The chassis is designed to accommodate a brass mount to hold the tonearm. Not only does this allow flexibility of arm options, it helps raise the arm up to the relatively high platter. However, it seems most who go with the Kronos use it specifically with a SME or Graham arm, and usually in those cases a 12-inch SME or Graham arm, so a brass outrigger armboard is also available. I used it with a Graham Phantom II (12 inch model) and a Lyra Skala cartridge (Cardas arm wiring throughout), and the three worked together as if they were made for one another.
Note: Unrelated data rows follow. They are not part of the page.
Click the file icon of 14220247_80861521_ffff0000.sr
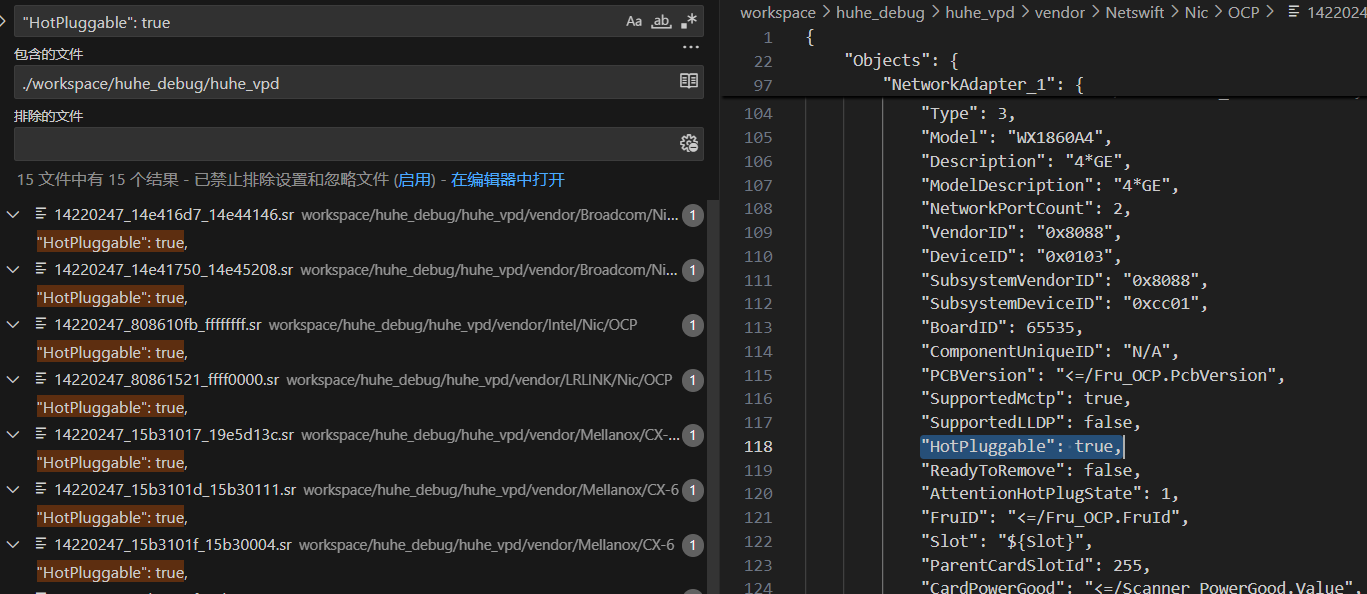 (42, 379)
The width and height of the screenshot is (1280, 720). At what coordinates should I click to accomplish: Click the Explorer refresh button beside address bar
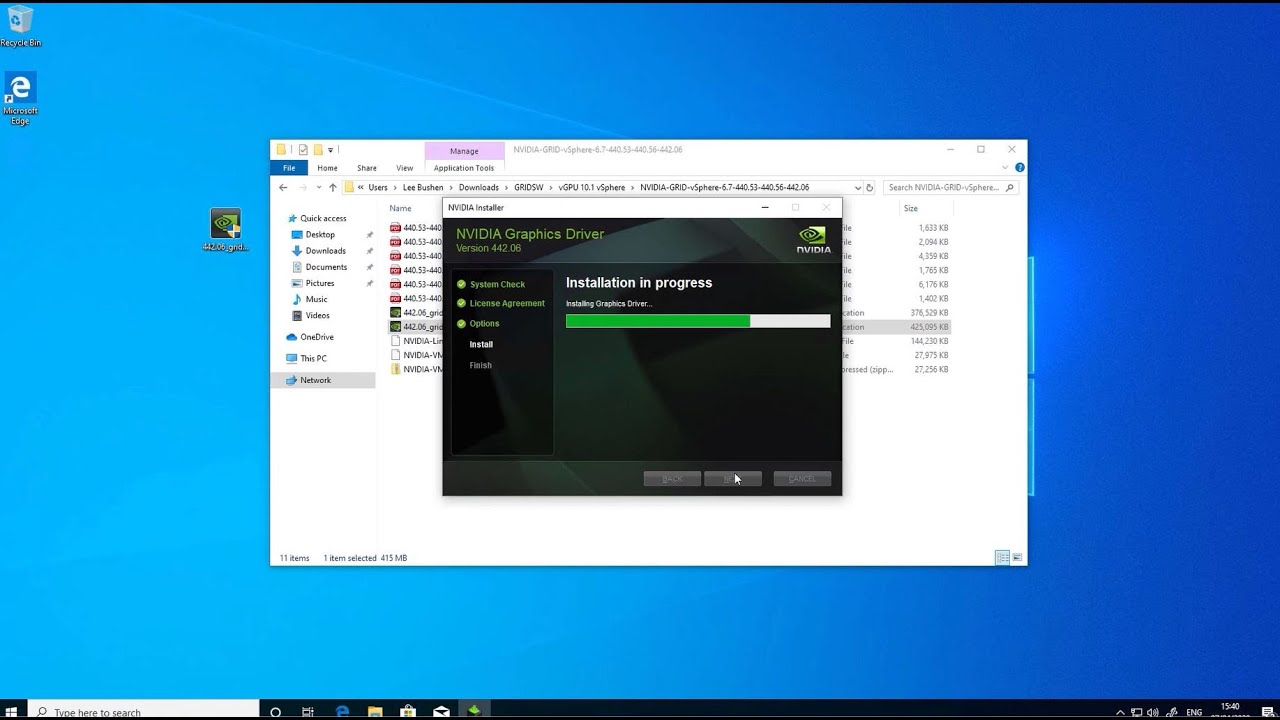click(x=870, y=187)
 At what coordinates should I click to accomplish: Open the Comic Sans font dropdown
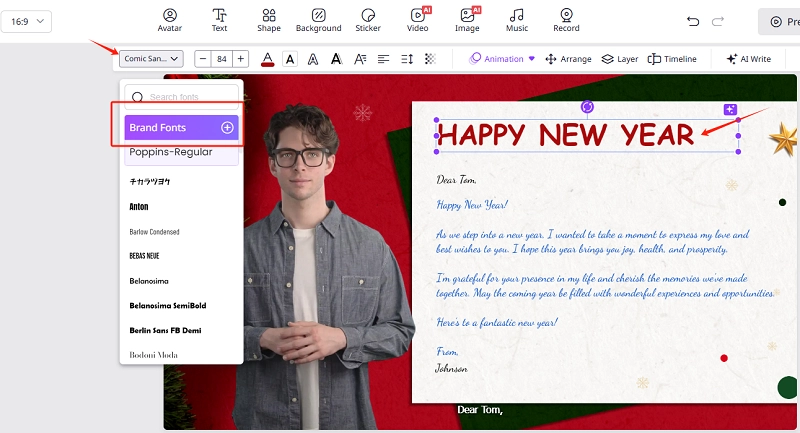[x=151, y=59]
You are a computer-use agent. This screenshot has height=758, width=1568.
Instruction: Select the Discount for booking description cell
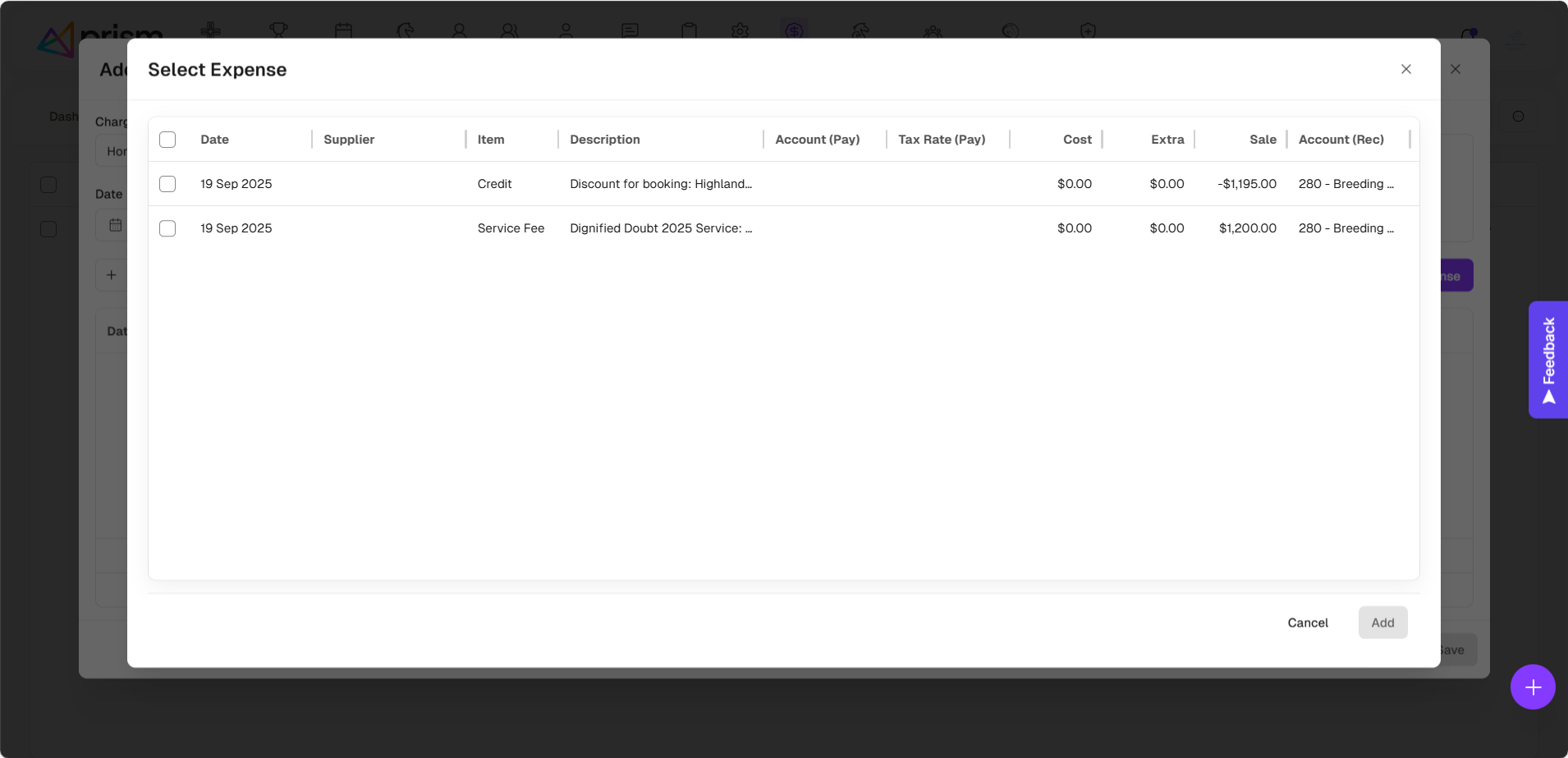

As you would expect with a turntable costing tens of thousands, nothing is simply made out of ho-hum materials. Every single aspect of the product is pulled from the state of the art materials-science used in aerospace or Formula One racing (such as the woven carbon fibre mat on the phenolic encased in aluminium platter). Nothing is left to chance. So the inverted bearing is vapour deposited coated base metal alloy and is the result of extensive research. But in some respects, the clever part is it is a huge inverted bearing housing, several times larger than almost any seen on a turntable today.
The platters are driven by two Swiss-made DC motors, each one with a three-belt pulley (a second passive driving pulley is on the opposite side of the platter in both cases). Both motors and secondary pulleys are connected to the base-plate of the Kronos, rather than the subchassis assembly; if this were a true suspended deck, that could cause some wow issues, but because the subchassis suspension is more for isolation than overcoming torsional effects, in reality no such wow problems manifest. The DC motors use a computer controlled servo mechanism (they read points on each platter to reference speed), but where most DC motors today are driven by small PWM amplifiers, this is fed by a linear Class A amplifier (either a standalone box or built into the stand). Once again, this falls into the ‘nothing left to chance’ method of construction.
One of the things that irritates me about the superdeck world is the inherent fuss that comes with the package. You’ve just spent the equivalent cost of a nice Mercedes on a turntable, there’s no excuse to spend 25 minutes fiddling with air pumps, warming up the flux capacitor, or any other form of faffing around. Neither should that deck behave like an attention-seeking spoilt brat every other listening session, demanding you attend to the deck’s every whim between records and demand a complete strip-down every few weeks. If that’s your thing, great… but I was never a fan of the ‘Lots Of Trouble, Usually Serious’ approach to automotive design and see no reason to pay over the odds for a turntable that acts in so mercurial a manner.
The joy of the Kronos is that it ranks among the least fiddly of all superdecks, and is near enough maintenance-free. Set-up is straight-forward and logical; it’s necessarily a little more thorough (in terms of levelling and lubricating) than making an Ikea chair, but the instructions are better. Once set and levelled, it will take a few days for the speed control to bed in, but shouldn’t need too much in the way of adjustment, resets or lube-jobs, and even the way the belts are used (three per platter) is designed for longevity.